# [Task prompt]
From the listing below, extract every line in which the word "screenshot" appears.

==========

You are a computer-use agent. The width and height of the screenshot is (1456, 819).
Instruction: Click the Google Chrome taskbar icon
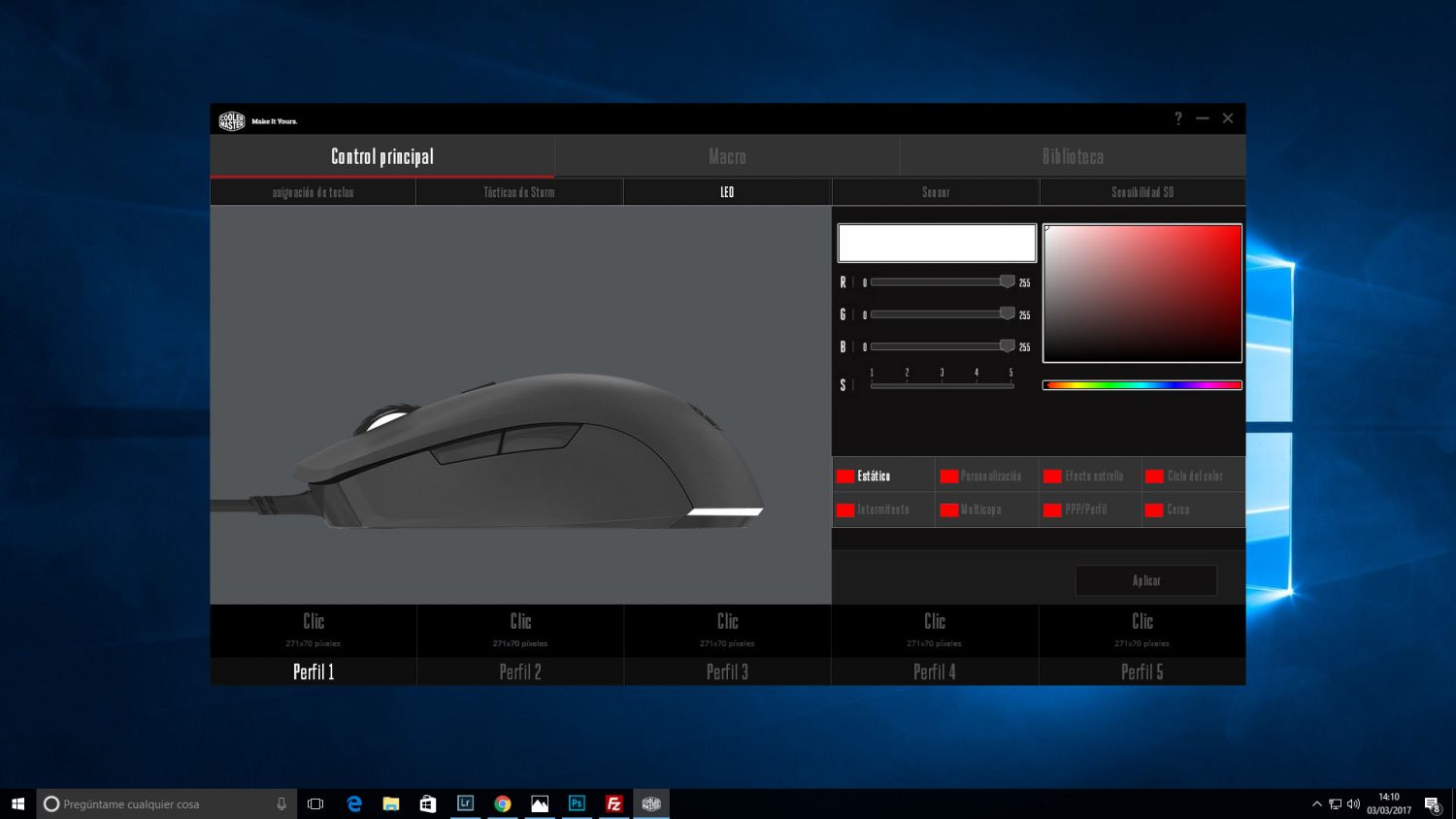[x=503, y=803]
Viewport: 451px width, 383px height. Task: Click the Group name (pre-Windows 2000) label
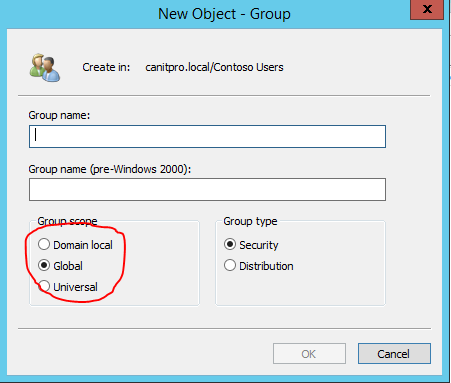click(x=110, y=169)
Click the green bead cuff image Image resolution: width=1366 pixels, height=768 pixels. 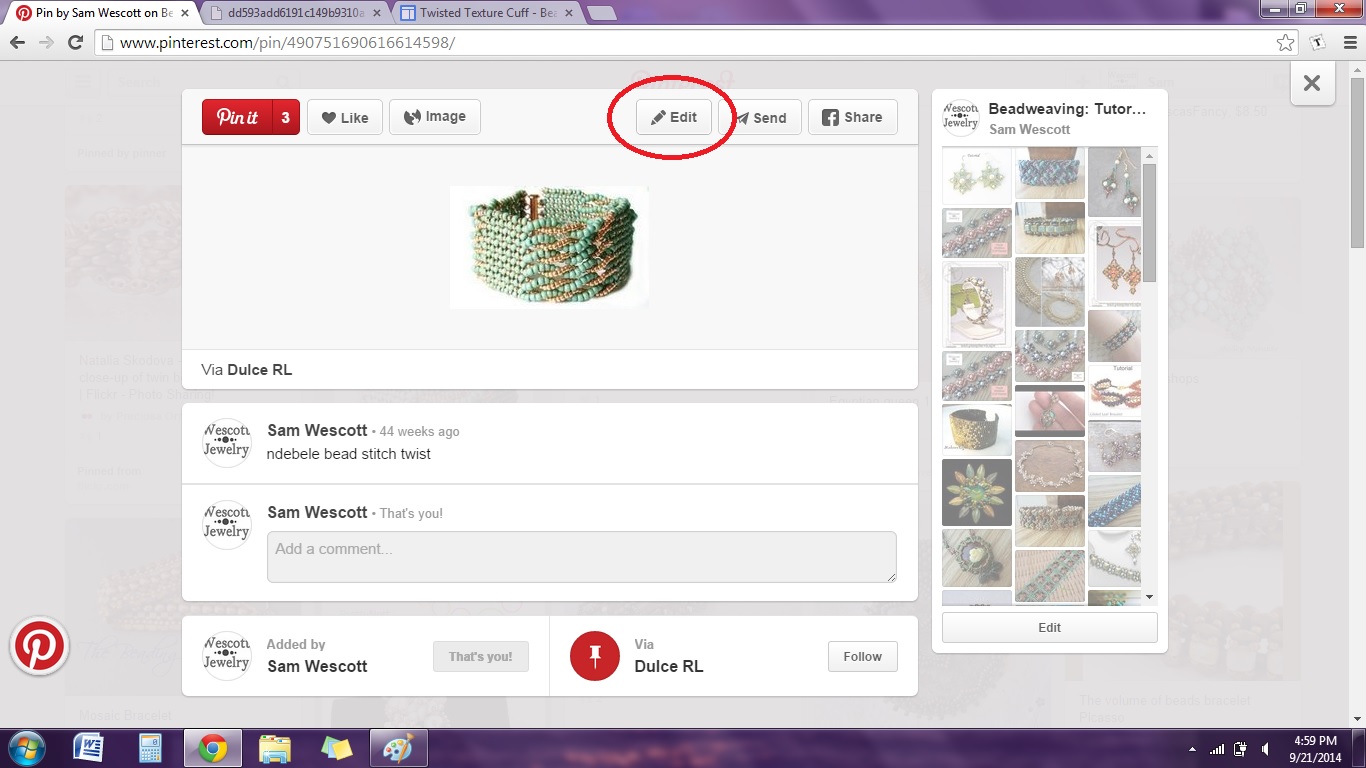(549, 247)
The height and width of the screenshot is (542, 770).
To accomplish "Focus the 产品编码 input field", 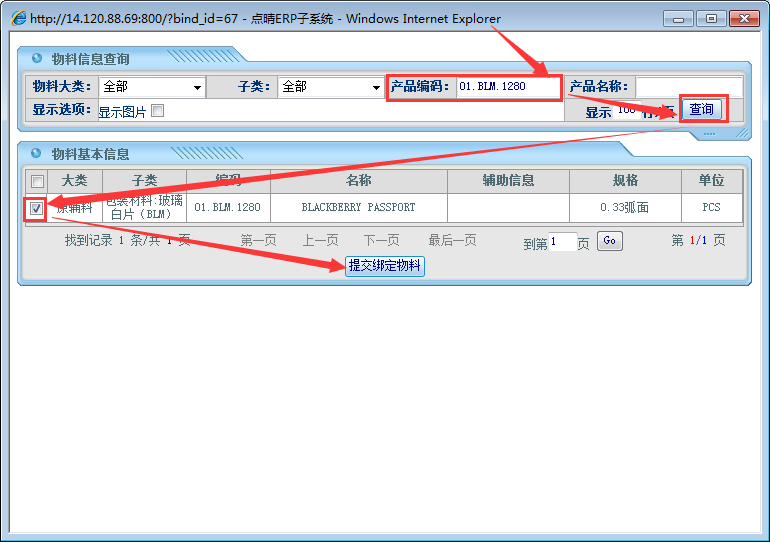I will [x=507, y=87].
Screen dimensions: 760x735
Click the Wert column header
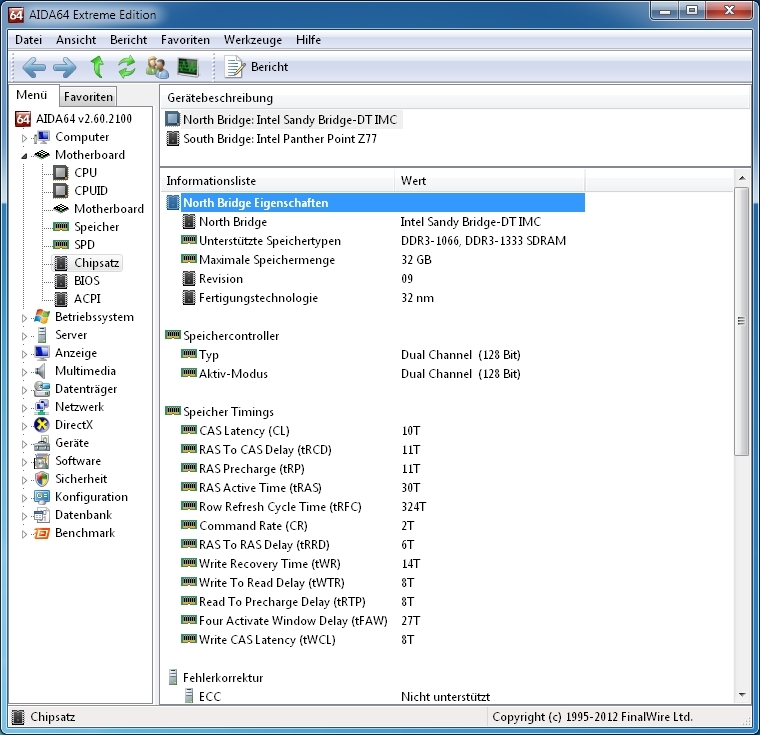click(x=414, y=181)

==========

# [Completed task]
You are a computer-use agent. The width and height of the screenshot is (1456, 819).
The height and width of the screenshot is (542, 770).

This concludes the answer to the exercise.